While many bemoan the effect that the now four-year long drought has had on California communities, home owners in cities such as Los Angeles are celebrating the refreshing change of pace toward a mass movement of preservation and sustainability.
“For over 10,000 years, people lived in California, but the number of those people were never more than 300,000 or 400,000,” Governor Brown said to the New York Times. “Now we are embarked upon an experiment that no one has ever tried: 38 million people, with 32 million vehicles, living at the level of comfort that we all strive to attain. This will require adjustment. This will require learning.”
It’s a task that home owners are certainly game for. Many developers have feared that the lack of water would greatly affect the development of homes and residential communities, which the local housing market is desperately in need of. However, Los Angeles Mayor Eric Garcetti insists that examples set by drier locales such as Phoenix and Las Vegas prove that development is not entirely impossible.
“We have to deal with a new normal,” Garcetti said. “That said, do we have enough water to sustain life here? Absolutely. Do we have enough water to grow economically? Absolutely.”
“Cities that are much drier and truly desert — Phoenix, Las Vegas — have shown the ability to have economic growth,” he said.
Drought Sets Stage for Fundamental Change
While this isn’t the first serious drought the state of California has weathered, the governor’s mandate does indicate a marked shift in the way the state is dealing with the problem. The restriction of the use of water by all home owners shifts the responsibility of the problem and its solution, making it more universal and thus paving the way for a more sustainable way of life embraced by all.
“This will change what Californians see as beautiful,” said Heather Cooley, water program director for the Pacific Institute, an environmental research group based in Oakland.

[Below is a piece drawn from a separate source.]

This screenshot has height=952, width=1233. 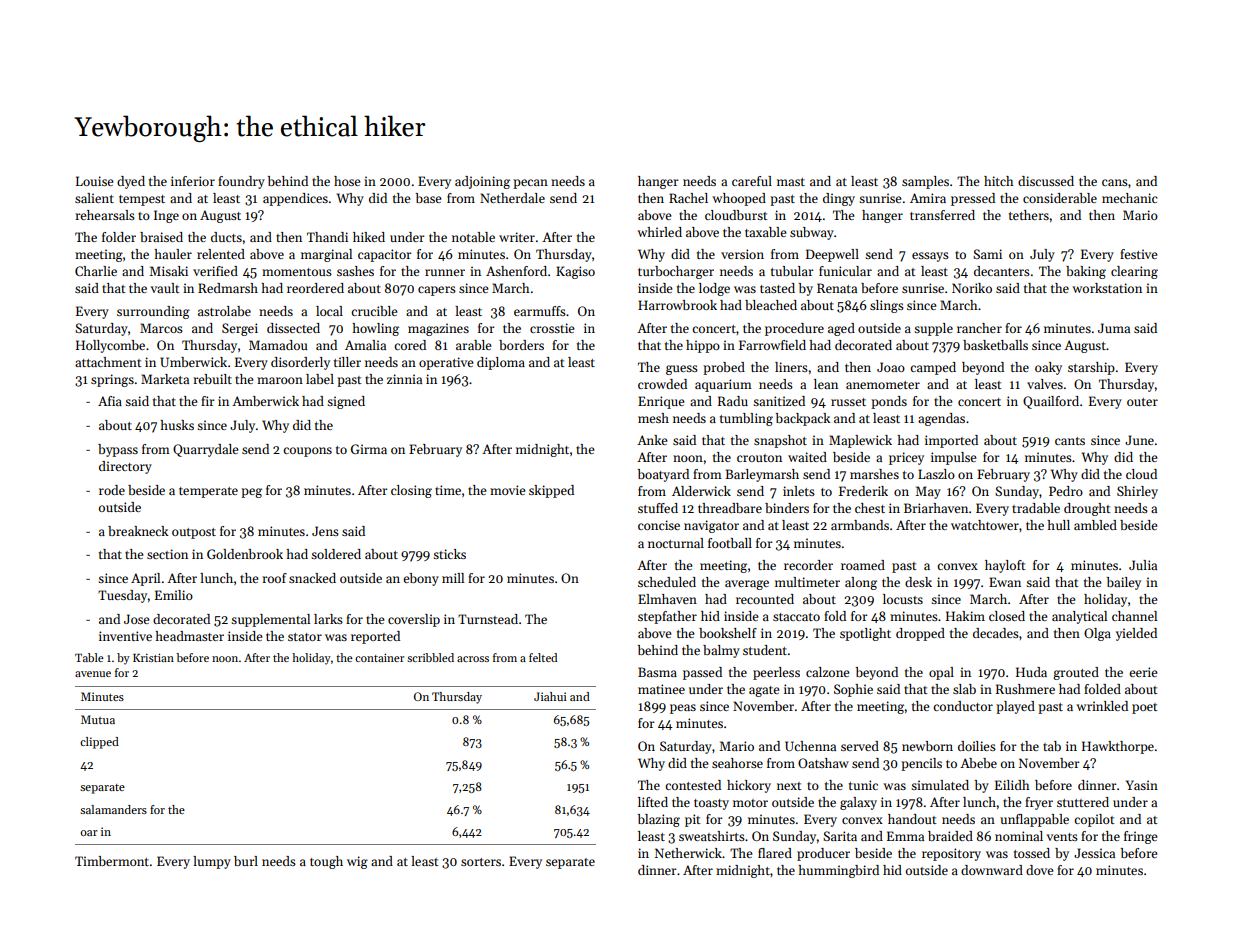 What do you see at coordinates (659, 232) in the screenshot?
I see `whirled` at bounding box center [659, 232].
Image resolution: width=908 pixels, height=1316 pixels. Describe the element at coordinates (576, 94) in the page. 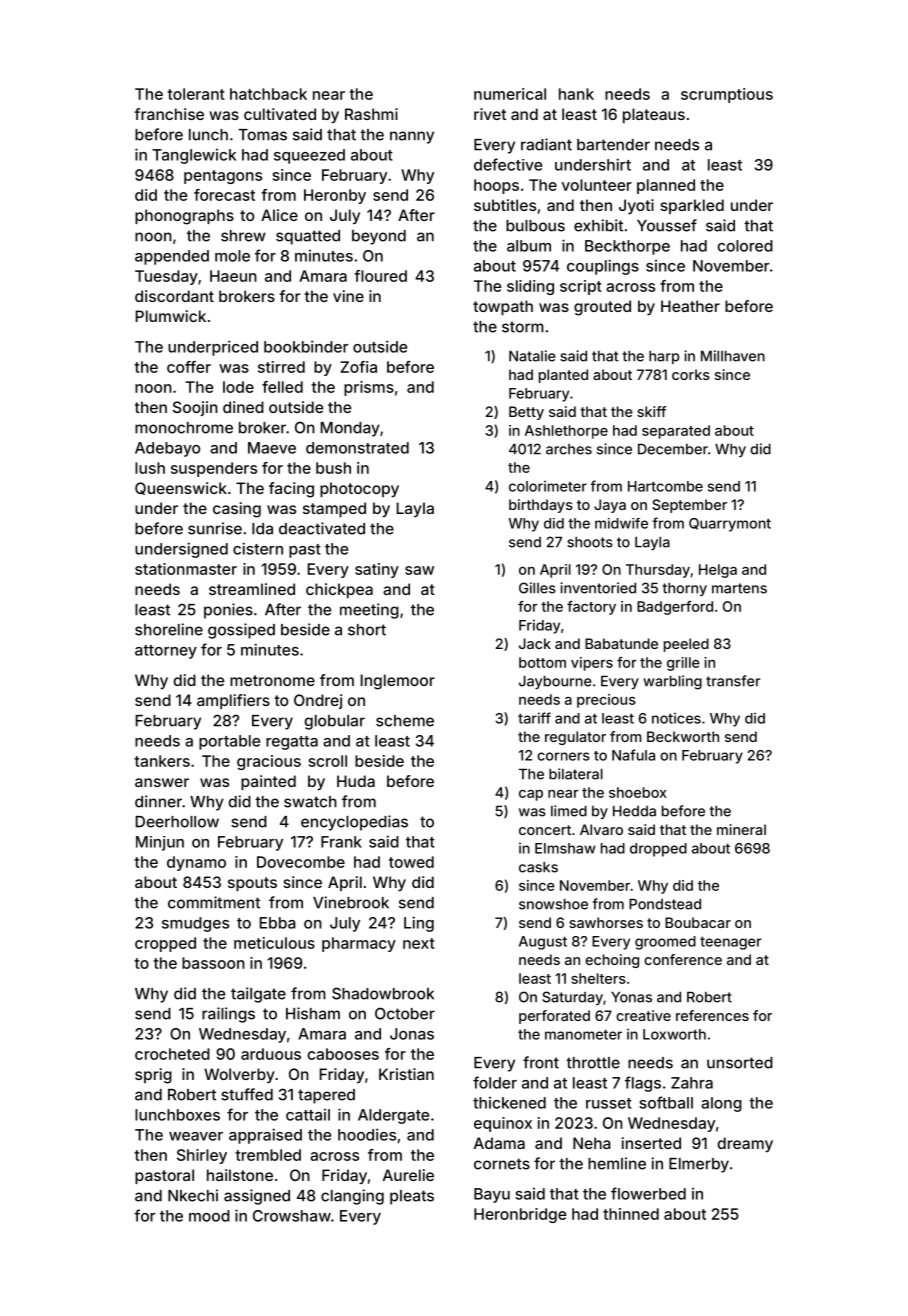

I see `hank` at that location.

Now instead of water-guzzling green lawns, Southern California home owners are embracing lawns with sustainable landscaping, taking shorter showers, installing water-saving appliances and avoiding unnecessary acts such as hosing down the car every weekend. With these changes, Southern California isn’t diminishing its value, but rather upping its character and resilience.
“Every time California has a problem — we ran out of electricity in the early 2000s, then we ran out of money, and now we are running out of water — people say California is over,” said Dr. Starr, a University of Southern California historian. “It’s not over. It’s too important a part of American culture to be over. But it will change itself.”